Task directions: Any images in the material are to be dropped while every line is retyped exactly.
(Input Opens)
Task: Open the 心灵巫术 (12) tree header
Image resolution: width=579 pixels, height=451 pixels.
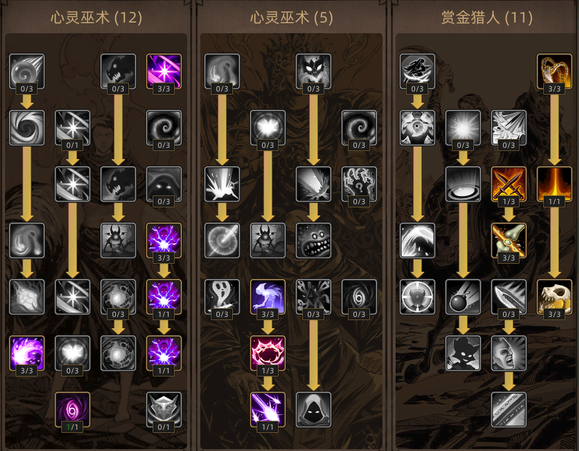Action: [96, 17]
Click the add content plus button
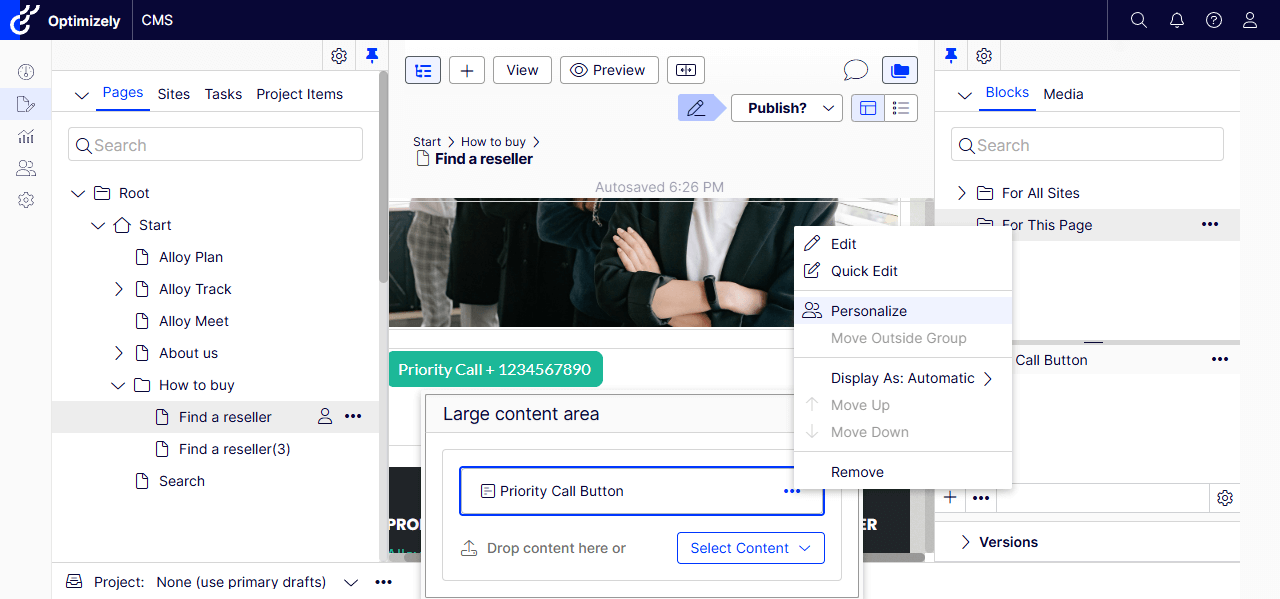Screen dimensions: 1280x599 467,70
(Input Closes)
Answer below:
Task: Open the 心灵巫术 (12) tree header
Image resolution: width=579 pixels, height=451 pixels.
Action: [96, 17]
Click the add content plus button
Screen dimensions: 1280x599 467,70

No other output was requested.